Conclusa la 67^ Assemblea Generale dei vescovi ad Assisi

Si è tenuta in questa settimana, dal 10 al 13 Novembre ad Assisi, la 67° Assemblea Generale dei vescovi italiani, sotto la guida di S. E. R. il Card. Angelo Bagnasco. Il confronto si è soffermato sui temi della vita e della formazione permanente dei presbiteri.

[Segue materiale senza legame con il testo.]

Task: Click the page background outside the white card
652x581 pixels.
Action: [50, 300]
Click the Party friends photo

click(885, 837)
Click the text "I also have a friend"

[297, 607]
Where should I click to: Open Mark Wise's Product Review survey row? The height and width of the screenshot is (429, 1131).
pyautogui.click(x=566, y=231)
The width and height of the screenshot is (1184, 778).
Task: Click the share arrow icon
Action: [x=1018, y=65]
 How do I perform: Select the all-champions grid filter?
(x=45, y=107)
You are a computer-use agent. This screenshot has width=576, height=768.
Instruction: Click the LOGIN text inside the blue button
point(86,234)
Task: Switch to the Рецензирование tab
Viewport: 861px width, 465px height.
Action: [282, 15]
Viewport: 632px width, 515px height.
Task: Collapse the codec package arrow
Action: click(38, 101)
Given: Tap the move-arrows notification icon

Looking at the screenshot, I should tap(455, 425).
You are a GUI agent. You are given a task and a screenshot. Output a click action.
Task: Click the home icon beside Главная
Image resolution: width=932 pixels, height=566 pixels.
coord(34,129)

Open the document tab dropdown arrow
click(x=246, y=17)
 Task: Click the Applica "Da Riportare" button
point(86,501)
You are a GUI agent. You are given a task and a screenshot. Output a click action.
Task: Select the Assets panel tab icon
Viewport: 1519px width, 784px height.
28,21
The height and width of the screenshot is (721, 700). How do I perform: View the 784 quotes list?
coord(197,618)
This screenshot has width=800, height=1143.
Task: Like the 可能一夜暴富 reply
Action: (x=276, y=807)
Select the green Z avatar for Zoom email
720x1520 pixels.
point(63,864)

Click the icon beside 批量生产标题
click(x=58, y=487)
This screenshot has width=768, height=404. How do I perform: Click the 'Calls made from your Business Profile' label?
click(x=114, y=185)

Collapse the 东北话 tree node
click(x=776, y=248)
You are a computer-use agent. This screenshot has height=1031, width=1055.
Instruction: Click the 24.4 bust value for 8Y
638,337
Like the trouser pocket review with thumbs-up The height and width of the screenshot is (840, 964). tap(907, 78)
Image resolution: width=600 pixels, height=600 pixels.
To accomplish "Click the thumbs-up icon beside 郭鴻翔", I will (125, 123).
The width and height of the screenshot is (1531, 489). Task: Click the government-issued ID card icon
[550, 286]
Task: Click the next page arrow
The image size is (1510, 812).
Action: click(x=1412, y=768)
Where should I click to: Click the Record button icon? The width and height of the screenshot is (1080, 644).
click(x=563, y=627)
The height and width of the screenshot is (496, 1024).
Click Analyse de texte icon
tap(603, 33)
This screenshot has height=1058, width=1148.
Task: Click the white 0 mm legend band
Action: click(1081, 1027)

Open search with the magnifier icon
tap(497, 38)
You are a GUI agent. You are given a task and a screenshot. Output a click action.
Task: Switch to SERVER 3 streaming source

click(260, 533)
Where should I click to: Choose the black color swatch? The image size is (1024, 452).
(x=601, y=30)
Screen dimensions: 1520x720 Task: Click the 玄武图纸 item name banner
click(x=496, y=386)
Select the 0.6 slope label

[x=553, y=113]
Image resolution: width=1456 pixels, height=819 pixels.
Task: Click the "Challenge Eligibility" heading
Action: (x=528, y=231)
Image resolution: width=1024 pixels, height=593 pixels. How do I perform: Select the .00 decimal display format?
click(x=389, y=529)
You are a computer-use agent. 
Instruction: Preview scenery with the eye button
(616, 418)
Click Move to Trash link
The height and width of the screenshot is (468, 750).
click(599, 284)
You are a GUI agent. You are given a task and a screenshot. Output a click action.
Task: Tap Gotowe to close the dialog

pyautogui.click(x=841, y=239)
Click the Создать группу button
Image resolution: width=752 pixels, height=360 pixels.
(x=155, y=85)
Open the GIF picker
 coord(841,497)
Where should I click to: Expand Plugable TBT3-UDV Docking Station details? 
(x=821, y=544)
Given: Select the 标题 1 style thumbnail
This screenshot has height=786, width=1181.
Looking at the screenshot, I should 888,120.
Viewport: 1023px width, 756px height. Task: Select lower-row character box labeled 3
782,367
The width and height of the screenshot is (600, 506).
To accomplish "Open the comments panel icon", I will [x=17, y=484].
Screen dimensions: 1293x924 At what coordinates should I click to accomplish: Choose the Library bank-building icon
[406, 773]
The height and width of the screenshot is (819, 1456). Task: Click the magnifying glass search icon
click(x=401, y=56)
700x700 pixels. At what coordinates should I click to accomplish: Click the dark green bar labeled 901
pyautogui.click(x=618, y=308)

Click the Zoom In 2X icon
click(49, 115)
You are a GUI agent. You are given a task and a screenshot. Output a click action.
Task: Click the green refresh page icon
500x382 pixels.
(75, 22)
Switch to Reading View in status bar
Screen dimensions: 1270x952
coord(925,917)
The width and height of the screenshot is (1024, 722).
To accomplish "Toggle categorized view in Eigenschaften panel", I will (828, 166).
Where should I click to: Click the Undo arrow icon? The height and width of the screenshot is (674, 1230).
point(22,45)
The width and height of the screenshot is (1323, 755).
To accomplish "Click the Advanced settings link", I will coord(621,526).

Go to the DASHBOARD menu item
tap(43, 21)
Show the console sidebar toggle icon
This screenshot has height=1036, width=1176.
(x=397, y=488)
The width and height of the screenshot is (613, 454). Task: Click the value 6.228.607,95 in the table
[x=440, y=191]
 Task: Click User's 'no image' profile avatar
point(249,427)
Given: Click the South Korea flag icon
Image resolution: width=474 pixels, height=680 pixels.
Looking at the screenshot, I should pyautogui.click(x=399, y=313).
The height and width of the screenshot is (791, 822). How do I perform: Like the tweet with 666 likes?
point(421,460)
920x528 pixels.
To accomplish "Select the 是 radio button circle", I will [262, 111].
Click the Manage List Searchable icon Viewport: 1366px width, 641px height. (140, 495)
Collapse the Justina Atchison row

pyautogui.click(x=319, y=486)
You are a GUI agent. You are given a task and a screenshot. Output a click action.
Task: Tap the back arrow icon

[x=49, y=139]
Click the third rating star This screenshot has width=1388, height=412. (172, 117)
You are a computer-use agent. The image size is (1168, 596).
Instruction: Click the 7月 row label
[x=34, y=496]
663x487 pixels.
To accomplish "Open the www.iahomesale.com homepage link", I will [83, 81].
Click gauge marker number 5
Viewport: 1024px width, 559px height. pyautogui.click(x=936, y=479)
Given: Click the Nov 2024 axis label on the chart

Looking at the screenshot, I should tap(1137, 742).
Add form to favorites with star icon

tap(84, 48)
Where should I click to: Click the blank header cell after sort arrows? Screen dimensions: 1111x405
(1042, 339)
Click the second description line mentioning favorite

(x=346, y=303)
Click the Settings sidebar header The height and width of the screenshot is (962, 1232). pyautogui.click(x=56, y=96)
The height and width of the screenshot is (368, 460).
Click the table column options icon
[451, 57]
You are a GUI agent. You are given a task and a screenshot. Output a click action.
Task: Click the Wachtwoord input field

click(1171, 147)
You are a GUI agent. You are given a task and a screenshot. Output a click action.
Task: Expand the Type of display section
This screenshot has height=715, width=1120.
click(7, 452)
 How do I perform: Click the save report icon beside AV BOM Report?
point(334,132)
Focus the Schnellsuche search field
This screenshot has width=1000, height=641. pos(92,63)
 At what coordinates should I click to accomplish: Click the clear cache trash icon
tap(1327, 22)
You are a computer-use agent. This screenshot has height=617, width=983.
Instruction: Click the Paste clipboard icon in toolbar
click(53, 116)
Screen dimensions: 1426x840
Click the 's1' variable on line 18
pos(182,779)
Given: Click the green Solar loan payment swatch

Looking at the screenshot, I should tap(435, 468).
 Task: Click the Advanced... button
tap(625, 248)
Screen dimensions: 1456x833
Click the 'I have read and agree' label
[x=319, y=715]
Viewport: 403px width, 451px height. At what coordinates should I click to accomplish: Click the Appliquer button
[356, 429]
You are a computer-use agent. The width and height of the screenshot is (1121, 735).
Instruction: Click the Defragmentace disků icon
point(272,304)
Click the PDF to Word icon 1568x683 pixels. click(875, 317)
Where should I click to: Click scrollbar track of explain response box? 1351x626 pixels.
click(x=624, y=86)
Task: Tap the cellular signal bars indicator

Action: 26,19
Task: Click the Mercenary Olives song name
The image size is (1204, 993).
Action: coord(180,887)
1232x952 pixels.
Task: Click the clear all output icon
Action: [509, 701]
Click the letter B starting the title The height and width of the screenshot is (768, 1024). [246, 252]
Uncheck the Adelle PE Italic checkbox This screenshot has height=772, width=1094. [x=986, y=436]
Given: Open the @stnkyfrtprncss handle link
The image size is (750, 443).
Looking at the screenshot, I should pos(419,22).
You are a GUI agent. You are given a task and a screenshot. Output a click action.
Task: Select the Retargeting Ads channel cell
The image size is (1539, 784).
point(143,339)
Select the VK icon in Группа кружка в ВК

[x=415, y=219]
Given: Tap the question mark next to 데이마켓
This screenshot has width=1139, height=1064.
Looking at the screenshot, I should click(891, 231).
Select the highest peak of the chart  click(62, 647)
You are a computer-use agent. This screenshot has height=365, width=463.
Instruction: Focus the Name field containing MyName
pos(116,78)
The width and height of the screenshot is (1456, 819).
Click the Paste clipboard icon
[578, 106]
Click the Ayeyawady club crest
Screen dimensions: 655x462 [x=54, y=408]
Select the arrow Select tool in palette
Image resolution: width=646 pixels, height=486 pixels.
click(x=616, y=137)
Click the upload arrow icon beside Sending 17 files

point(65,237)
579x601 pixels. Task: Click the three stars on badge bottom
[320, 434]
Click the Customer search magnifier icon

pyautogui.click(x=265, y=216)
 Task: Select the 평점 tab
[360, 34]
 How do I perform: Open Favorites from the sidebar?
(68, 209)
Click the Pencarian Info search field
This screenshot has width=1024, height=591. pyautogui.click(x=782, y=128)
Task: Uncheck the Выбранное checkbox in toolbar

L’attenzione al ministero presbiterale si radica in una premura più ampia, affinché la Chiesa interpreti sempre più prontamente il proprio ruolo missionario nel mondo. Così, fin dalla Prolusione del Cardinale Presidente, un cenno di premura è stato riservato ai temi del Medio Oriente, della famiglia, della politica e del lavoro, dei giovani. “Che cosa sarà di tanti giovani? Quali vie li attendono se sono costretti a rimanere ai bordi di una società che sembra rifiutarli? Quali loschi personaggi – in Italia e altrove – sono pronti a farne scempio per i loro interessi? È questa la globalizzazione? Quella dell’indifferenza, dell’interesse e del malaffare, anziché quella dello scambio virtuoso e di una vita degna per tutti, a partire da chi ha meno o niente?” Sono alcune delle domande che il Cardinal Bagnasco ha provocatoriamente rivolto ai suoi interlocutori. Il proposito di accompagnare le giovani generazioni si concretizza in progetti concreti elaborati dalla Pastorale Giovanile, affinché la prossima Giornata Mondiale della Gioventù si inserisca senza soluzione di continuità in un percorso personale e comunitario di vita e di fede. Inoltre, è particolarmente ai giovani che si rivolge l’incoraggiamento del Cardinale Presidente a una ripresa culturale del Paese. “Pensare che ora siamo in mezzo ad un groviglio da risolvere solo con capacità e determinazione, sarebbe vero ma incompleto, riduttivo” – sostiene Bagnasco – “in realtà, insieme all’Europa, non attraversiamo soltanto una crisi economica e strutturale, ma siamo in mezzo ad una crisi culturale da prendere sul serio”. Fiduciosi nelle potenzialità dell’impegno educativo, desideriamo infine esprimere una parola di solidarietà alla scelta della Chiesa italiana di sostenere tanti giovani e studenti universitari che, in regioni del mondo non troppo distanti dalle nostre, soffrono discriminazioni per la loro specificità religiosa, etnica, sociale. E’ nella tutela delle persone e della loro formazione che risiede un elemento di speranza e una promessa di salvezza.